** Start of Quoted passage **

FIG. 2 is a flowchart of example operations for training an image transform model and an image recovery model to obfuscate hidden malicious payloads by transforming images and recovering original images from the transformed images. FIG. 2 assumes that a trainer has collected training data comprising known malicious images having malicious payloads hidden via image steganography, and each known malicious image is associated with the hidden malicious payloads and indicators of the corresponding attack types used for image steganography to hide the malicious payloads (e.g., spatial domain steganography, transform domain steganography, compressed domain steganography, least significant bit steganography, pixel value differencing steganography, random embedding steganography, style transfer-based steganography, etc.).

At block 200, the trainer initializes the transform model and the adversarial discriminator. For instance, the trainer can randomly initialize internal parameters at layers of the transform model and the adversarial discriminator. A random distribution for initializing internal parameters can be chosen according to known distributions that are effective for corresponding neural network architectures and the random distribution can be scaled accordingly.

At block 202, the trainer begins iterating through training epochs and batches of training data (i.e., known malicious images). At block 204, the trainer generates random bitstrings for the batch of known malicious images. For instance, the random bitstrings can have entries that are sampled from {0,1} uniformly at random. Each random bitstring for a distinct known malicious image is sampled independently.

At block 205, the trainer inputs the random bitstrings and corresponding known malicious images into the transform model (i.e., invokes the transform model on the random bitstrings and corresponding known malicious images) to generate transformed images as output.

At block 206, the parser parses the transformed images to attempt to extract the corresponding hidden malicious payloads. The parser then compares the extracted malicious payloads with the ground truth malicious payloads in the training data and labels each of the transformed images with indications of whether the extraction was a success or failure (i.e. “recoverable” or “non-recoverable”). The parser attempts to extract the hidden malicious payloads from the transformed images according to the corresponding attack type. The parser can emulate behavior of malicious attackers when attempting to extract hidden malicious payloads for each attack type. Whether the extraction was successful can be determined by comparing the extracted malicious payloads with the ground truth malicious payloads and/or by attempting to emulate the attack using the extracted malicious payloads (e.g., in a sandbox environment).

** End of Quoted passage **

Problem set:
**A.** For the passage on model training, decide whether each statement agrees with it: (i) the trainer initializes the transform model and the adversarial discriminator at block 200; (ii) a single random bitstring is shared by all known malicious images in a batch; (iii) the parser marks each transformed image as "recoverable" or "non-recoverable." Answer yes or no for each, quoting the words of the passage that decide it.
**B.** Repeat word for word everything in the passage on model training from "At block 200, the" down to "be scaled accordingly.".

** Start of Listed records **

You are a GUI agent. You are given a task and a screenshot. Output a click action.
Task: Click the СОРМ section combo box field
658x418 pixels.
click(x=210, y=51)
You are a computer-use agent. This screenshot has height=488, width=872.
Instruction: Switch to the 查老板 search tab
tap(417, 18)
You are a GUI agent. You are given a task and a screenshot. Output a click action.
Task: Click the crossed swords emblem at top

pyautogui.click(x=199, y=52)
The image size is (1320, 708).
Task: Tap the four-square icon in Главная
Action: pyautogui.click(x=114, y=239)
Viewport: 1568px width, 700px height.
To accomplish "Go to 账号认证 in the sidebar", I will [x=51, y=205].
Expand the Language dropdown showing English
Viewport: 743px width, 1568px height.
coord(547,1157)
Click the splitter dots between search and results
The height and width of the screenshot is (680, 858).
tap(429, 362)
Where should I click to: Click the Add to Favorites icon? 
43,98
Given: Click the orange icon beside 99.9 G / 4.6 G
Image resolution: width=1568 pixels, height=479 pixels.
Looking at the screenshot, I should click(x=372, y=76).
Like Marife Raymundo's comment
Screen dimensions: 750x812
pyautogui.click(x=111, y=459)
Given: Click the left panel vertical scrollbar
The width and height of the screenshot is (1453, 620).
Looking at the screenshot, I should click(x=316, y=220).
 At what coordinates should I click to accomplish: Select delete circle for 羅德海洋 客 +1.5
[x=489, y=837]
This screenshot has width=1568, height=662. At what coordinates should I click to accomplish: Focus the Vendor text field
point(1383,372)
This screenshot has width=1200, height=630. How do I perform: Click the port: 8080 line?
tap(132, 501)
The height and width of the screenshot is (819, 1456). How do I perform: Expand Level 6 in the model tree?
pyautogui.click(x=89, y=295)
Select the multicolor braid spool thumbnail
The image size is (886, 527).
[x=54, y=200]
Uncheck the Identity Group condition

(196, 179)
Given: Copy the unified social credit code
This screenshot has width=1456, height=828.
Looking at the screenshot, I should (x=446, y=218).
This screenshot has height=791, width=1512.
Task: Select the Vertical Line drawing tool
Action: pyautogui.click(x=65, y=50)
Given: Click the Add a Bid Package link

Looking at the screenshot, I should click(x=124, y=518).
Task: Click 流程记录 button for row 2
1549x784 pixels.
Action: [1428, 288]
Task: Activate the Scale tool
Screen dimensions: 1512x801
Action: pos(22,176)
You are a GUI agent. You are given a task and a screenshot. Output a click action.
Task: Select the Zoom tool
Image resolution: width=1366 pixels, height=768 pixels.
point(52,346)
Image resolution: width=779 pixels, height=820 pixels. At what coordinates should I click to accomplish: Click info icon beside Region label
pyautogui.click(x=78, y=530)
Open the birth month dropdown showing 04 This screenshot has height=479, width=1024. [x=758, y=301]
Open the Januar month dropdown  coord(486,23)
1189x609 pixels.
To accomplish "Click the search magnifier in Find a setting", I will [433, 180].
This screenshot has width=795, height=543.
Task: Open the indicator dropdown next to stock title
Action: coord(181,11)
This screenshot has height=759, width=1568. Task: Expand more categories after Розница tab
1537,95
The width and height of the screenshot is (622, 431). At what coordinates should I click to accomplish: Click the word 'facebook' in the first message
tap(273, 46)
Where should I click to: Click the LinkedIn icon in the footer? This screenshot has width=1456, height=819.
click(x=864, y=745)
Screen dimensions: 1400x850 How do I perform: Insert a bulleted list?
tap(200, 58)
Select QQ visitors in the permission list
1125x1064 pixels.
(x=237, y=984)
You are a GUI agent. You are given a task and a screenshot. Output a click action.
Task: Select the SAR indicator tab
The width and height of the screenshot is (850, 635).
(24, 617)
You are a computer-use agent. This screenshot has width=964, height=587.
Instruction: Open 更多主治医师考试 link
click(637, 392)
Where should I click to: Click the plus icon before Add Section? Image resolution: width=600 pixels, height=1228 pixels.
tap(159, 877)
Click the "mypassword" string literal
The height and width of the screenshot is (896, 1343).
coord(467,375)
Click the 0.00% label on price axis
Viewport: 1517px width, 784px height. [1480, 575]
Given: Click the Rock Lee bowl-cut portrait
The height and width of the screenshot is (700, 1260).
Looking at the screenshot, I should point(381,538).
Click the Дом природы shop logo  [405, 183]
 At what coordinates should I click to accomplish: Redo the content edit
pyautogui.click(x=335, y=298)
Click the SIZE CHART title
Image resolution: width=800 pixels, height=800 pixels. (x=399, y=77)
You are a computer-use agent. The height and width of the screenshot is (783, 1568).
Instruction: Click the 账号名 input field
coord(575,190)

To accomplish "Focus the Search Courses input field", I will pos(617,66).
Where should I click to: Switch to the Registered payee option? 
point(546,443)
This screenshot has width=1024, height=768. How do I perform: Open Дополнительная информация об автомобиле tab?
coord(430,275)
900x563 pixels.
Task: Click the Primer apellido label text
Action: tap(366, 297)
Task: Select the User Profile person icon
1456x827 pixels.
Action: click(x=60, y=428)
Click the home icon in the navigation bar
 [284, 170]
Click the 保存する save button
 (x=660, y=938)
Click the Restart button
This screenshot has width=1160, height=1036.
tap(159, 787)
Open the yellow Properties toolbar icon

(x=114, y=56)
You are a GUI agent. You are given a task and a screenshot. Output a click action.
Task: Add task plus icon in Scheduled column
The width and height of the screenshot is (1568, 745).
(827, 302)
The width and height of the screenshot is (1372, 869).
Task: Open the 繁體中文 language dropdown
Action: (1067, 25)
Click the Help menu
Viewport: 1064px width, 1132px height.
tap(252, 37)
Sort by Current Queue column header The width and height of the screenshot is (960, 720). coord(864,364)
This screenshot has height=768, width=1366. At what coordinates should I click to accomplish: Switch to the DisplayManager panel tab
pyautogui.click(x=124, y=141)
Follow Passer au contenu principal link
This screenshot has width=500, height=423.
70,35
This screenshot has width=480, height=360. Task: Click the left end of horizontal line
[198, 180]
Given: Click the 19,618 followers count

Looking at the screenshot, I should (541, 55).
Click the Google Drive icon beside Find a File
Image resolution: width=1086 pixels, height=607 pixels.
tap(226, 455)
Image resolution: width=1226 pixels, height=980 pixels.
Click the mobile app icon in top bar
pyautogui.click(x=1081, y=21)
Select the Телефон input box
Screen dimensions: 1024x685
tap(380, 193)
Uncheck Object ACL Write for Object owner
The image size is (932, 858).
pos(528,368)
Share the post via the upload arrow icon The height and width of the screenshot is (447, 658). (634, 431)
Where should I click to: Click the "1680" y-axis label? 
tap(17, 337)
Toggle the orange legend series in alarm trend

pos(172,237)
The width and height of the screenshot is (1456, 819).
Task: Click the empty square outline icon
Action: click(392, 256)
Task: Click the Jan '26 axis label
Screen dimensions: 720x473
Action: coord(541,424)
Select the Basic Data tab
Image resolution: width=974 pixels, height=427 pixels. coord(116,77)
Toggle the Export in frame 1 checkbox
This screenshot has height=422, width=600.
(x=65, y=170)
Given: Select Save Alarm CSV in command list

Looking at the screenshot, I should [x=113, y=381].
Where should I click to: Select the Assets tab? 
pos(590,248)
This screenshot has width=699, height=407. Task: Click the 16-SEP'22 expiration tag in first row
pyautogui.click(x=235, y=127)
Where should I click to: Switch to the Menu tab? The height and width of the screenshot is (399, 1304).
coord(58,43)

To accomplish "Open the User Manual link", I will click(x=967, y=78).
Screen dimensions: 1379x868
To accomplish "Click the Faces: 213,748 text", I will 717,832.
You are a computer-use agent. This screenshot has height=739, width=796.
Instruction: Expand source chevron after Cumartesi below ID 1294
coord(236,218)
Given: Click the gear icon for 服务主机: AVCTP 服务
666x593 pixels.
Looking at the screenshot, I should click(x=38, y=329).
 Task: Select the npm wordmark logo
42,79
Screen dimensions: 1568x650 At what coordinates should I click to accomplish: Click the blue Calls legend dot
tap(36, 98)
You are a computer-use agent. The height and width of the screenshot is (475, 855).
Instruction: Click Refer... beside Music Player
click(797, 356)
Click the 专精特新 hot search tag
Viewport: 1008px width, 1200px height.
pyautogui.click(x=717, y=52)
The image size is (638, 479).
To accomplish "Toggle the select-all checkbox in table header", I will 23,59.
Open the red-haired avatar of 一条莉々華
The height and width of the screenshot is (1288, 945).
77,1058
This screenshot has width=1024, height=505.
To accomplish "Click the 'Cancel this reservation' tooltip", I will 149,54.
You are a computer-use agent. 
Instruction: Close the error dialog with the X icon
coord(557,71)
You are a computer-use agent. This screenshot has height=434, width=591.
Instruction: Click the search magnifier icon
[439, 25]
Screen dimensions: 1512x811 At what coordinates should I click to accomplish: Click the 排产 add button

** End of Listed records **

The responses:
**A.**
(i) Yes: "At block 200, the trainer initializes the transform model and the adversarial discriminator."
(ii) No: "Each random bitstring for a distinct known malicious image is sampled independently."
(iii) Yes: "labels each of the transformed images with indications of whether the extraction was a success or failure (i.e. “recoverable” or “non-recoverable”)"

**B.**
At block 200, the trainer initializes the transform model and the adversarial discriminator. For instance, the trainer can randomly initialize internal parameters at layers of the transform model and the adversarial discriminator. A random distribution for initializing internal parameters can be chosen according to known distributions that are effective for corresponding neural network architectures and the random distribution can be scaled accordingly.